In 1988, When released Death in the Blue Lake, inspired by Norwegian author André Bjerke's psychological horror novel of the same name. The album had a strong atmosphere of fear and mourning, and was quite popular in Norwegian black metal circles. An excerpt from the album's A-side was commissioned as an intro to Satyricon's Dark Medieval Times "Walk the path of sorrows". The B-side of the album is an amalgamation of ethnic music, blues harmonica, coughing, psychedelic pop and glissandi effects. Today it is almost impossible to track down a copy of the album.

Black, White & Grey, When's third album, conjured up images of war and urban decay. Chris Cutler (Henry Cow, Art Bears, etc.), who contributed to the album, was also a central inspiration. The album was released on Cutler's RéR Megacorp in 1990.

1992 saw the release of Svartedauen (Norwegian for "The Black Death"), a 38-minute musical description of the ravages of the bubonic plague in Norway around 1349. The album borrows elements from Norwegian folk music, and features a host of disturbing sounds: hearses, moans of the dying, rats, flagellants' whips and a scythe being sharpened, to name but a few.

On 1994's Prefab Wreckage, When slowly started moving from the more abstract soundtracks of the earlier albums and towards a more song-oriented sound. The inner sleeve is a painting by Hieronymus Bosch, one of the album's inspirations.

In 1997, When released Gynt, which according to the liner notes is a "satiric play on Edvard Grieg's Peer Gynt. Inspired by Henrik Ibsen." As Pedersen says: "I tried to put irony into the music. There is a lot of humour in When's music, it's not bloody serious all the time."

==Jester Records==

After Gynt, When was signed by Jester Records, newly set-up by Kristoffer Garm Rygg of Ulver, and the next album would mark another radical change in When's musical direction. Psychedelic Wunderbaum was indeed a psychedelic mix, with apparent inspirations from rock, noise, and cartoon music, and with lyrics taken from Aleister Crowley and Tom Wolfe. Pedersen remarked:

I fetched many grooves from old, obscure psychedelic garage bands. It was something I had wanted to do for a long time, but I thought that it might be too audacious. But as more and more artists seem to be using that method, I figured that I could do it too. I dug up the old Farfisa organ that I had used in Holy Toy and got Bjørn Sorknes, the old Holy Toy guitarist, with me. We worked together on the production as well. It became a sort of crossing between industrial and psychedelic rock.

The next album, The Lobster Boys, was Pedersen's most pop-oriented effort so far. Many of the songs were reminiscent of The Beach Boys and/or The Beatles, but there's always something just a little "off" and odd about When's music that sets it apart from more mainstream acts. Some tracks start out as "normal" rock, but often end up in a cacophony of weird samples and madness before reaching an end. The Lobster Boys was also heavily inspired by Arabic music.

§ Given data:
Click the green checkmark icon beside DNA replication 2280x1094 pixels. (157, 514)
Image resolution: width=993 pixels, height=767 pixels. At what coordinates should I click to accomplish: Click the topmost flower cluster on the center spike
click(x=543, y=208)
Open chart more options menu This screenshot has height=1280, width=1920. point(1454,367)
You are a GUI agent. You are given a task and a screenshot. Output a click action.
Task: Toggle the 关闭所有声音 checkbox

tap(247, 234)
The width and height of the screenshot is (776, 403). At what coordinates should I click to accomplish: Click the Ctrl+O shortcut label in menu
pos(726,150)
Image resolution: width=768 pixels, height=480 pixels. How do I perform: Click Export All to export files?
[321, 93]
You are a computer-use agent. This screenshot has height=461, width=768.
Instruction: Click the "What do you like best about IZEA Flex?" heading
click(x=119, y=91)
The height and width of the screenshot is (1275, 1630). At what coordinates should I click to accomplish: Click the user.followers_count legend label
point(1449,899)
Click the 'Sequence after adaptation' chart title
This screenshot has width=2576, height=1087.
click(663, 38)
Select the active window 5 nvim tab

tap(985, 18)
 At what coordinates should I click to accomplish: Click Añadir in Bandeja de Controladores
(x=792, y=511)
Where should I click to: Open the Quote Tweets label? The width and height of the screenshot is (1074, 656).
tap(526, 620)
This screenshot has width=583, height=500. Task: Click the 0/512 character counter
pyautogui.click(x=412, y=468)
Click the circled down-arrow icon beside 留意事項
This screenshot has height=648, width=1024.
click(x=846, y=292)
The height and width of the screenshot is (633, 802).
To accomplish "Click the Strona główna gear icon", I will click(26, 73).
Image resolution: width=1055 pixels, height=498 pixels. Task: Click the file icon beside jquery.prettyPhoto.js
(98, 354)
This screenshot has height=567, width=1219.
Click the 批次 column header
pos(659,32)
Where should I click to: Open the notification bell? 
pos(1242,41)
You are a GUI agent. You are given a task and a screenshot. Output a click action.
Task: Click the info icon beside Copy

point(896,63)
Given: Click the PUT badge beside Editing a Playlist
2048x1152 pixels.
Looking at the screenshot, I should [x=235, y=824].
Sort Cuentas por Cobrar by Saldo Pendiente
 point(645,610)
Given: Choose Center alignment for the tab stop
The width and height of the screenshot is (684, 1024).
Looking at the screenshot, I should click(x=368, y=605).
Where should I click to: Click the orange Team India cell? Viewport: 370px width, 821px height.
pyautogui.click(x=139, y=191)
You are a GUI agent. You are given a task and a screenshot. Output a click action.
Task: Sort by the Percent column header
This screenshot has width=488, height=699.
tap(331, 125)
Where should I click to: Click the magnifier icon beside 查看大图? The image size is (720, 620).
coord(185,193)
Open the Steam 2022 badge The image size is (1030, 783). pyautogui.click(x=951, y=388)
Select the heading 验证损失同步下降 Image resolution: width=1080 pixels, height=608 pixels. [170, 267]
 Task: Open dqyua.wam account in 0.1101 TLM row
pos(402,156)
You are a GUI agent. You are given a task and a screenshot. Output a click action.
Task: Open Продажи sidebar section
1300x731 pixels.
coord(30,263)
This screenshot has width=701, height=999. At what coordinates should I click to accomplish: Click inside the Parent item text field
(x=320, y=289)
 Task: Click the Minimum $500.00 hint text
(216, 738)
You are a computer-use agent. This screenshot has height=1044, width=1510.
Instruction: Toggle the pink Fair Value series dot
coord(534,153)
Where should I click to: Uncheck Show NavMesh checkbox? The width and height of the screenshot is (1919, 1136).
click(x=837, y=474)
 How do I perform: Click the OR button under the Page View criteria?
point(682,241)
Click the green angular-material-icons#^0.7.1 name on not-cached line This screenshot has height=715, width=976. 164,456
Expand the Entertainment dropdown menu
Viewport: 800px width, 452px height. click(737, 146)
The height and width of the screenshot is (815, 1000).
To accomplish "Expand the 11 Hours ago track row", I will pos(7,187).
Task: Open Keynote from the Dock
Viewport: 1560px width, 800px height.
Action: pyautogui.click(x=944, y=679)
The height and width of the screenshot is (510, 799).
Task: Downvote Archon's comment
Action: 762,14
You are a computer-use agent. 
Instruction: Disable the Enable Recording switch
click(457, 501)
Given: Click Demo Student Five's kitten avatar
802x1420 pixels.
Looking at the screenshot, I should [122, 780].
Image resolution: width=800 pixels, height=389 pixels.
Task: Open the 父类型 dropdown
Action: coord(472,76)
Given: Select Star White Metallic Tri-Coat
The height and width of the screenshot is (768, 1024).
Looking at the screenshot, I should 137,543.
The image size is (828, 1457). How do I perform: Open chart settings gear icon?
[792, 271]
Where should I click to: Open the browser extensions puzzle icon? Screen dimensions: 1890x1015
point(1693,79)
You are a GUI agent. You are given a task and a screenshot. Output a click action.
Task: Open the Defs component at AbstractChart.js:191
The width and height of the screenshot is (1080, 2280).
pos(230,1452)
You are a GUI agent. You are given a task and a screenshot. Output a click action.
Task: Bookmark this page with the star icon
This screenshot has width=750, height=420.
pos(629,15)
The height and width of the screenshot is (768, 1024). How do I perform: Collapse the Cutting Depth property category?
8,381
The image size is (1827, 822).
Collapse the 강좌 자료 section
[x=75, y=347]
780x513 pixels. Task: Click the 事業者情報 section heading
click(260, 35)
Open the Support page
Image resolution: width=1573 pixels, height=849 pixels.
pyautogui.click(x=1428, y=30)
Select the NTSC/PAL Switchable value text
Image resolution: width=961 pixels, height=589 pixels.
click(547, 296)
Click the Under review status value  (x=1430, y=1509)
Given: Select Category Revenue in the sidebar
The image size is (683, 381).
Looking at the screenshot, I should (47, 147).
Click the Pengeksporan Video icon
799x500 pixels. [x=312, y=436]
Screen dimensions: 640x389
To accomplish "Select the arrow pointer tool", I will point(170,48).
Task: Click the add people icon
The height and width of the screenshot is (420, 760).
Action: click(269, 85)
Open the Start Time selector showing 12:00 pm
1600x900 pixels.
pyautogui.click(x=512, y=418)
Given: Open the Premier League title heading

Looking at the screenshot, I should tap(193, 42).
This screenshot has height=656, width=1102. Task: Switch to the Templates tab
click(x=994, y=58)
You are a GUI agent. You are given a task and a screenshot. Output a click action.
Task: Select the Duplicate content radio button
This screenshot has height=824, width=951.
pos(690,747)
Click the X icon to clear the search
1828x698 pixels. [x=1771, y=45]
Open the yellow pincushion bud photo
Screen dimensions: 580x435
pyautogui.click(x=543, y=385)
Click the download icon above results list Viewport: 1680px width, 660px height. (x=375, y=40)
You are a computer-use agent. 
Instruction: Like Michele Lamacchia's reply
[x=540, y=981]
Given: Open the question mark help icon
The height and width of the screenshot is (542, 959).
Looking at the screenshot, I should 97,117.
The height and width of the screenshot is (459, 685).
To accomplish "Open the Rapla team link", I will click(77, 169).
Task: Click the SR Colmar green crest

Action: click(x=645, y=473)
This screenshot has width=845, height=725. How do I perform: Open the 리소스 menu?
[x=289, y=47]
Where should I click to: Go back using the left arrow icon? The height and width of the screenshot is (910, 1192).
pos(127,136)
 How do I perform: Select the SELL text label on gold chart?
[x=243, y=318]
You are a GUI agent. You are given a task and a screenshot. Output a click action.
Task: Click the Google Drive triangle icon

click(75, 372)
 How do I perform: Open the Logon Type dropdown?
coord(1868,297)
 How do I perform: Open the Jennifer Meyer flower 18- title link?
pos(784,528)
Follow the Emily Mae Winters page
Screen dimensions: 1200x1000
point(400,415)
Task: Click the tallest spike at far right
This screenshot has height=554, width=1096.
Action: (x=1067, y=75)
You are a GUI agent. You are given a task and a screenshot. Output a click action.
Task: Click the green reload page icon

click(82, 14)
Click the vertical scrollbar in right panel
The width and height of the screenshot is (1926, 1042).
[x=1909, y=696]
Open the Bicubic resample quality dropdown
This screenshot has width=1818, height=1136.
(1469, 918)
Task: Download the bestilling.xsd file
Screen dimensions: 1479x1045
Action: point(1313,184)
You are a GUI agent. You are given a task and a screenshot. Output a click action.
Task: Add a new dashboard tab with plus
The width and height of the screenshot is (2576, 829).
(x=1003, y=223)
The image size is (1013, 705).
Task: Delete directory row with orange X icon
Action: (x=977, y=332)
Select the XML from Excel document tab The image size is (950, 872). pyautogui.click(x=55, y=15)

§ Problem: Repeat word for word everything in the passage on When's albums above, from "Black, White &" down to "Megacorp in 1990.".

§ Final answer:
Black, White & Grey, When's third album, conjured up images of war and urban decay. Chris Cutler (Henry Cow, Art Bears, etc.), who contributed to the album, was also a central inspiration. The album was released on Cutler's RéR Megacorp in 1990.